**Source extract**
──────────

General characteristics
- Type: Minesweeper and patrol vessel
- Tonnage: 254 gross register tons
- Length: 150 ft (46 m)
- Beam: 24 ft (7.3 m)
- Draft: 9 ft (2.7 m)
- Speed: 12 knots
- Complement: 36

= USS City of Lewes =

Patrol vessel of the United States Navy

USS City of Lewes (SP-383), later USS Lewes (SP-383), was a minesweeper and patrol vessel that served in the United States Navy from 1917 to 1919.

City of Lewes was built as a commercial fishing boat of the same name in 1912 by W. G. Abbott at Milford, Delaware. In May 1917, the U.S. Navy purchased her for use on the section patrol as a minesweeper and patrol vessel during World War I. She was commissioned as USS City of Lewes (SP-383) on 12 May 1917, although her purchase apparently did not become official until 19 May 1917.

In accordance with a United States Department of the Navy general order that all section patrol craft should have their names shortened to surnames or single words (as applicable), City of Lewes was renamed USS Lewes (SP-383) in July 1917. However, she still often was called USS City of Lewes for the remainder of her Navy career.

──────────

**Tasks to perform**
A. Duplicate the section of the USS City of Lewes text starting at "In accordance with" and ending at "her Navy career.".
B. According to the USS City of Lewes text, who built the vessel, and where?
C. Resume the USS City of Lewes text after its final sentence.

**Data provided**
──────────

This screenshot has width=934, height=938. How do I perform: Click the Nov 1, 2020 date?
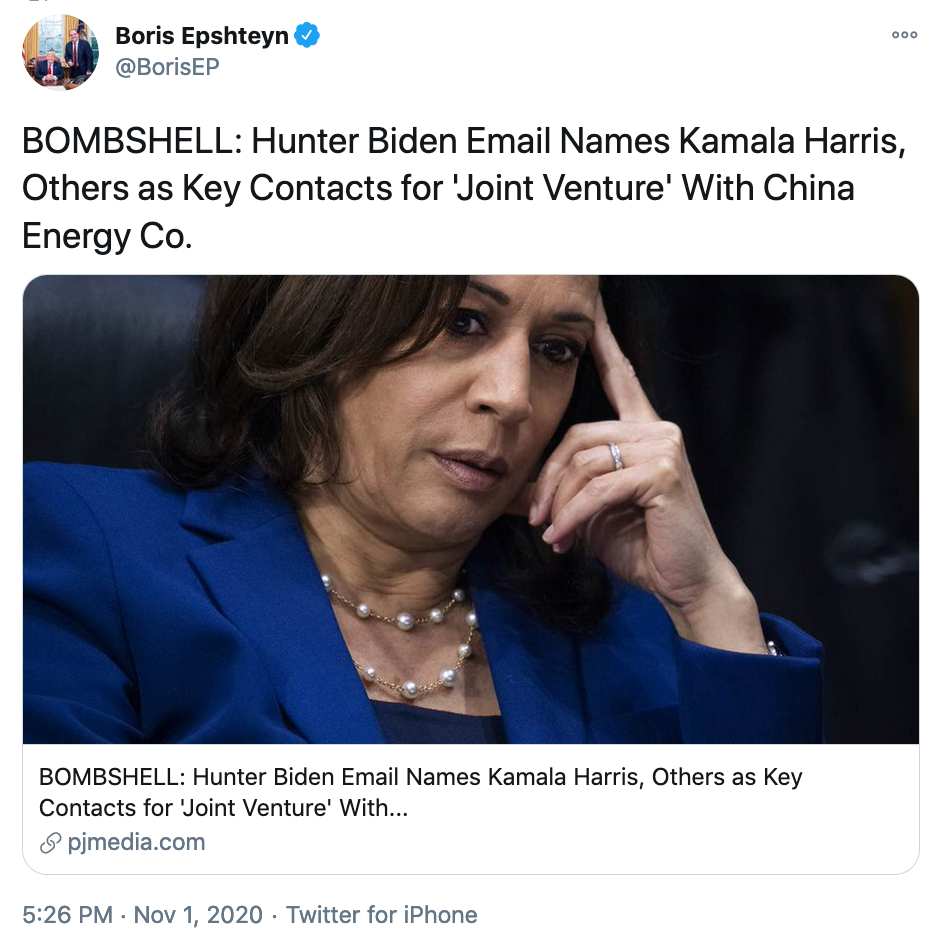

──────────

**Expected outputs**
A.
In accordance with a United States Department of the Navy general order that all section patrol craft should have their names shortened to surnames or single words (as applicable), City of Lewes was renamed USS Lewes (SP-383) in July 1917. However, she still often was called USS City of Lewes for the remainder of her Navy career.

B. W. G. Abbott built her at Milford, Delaware.

C.
After fitting out as a minesweeper, Lewes departed Philadelphia, Pennsylvania, on 14 August 1917 bound for Brest, France, which she reached on 18 September 1917. Following voyage repairs, she took up patrol and convoy escort duties, which she pursued for the remainder of World War I. She also engaged in minesweeping to keep shipping channels free of German naval mines, and she continued minesweeping work after the end of the war and into 1919.

Lewes was decommissioned at Brest on 8 September 1919 and sold abroad.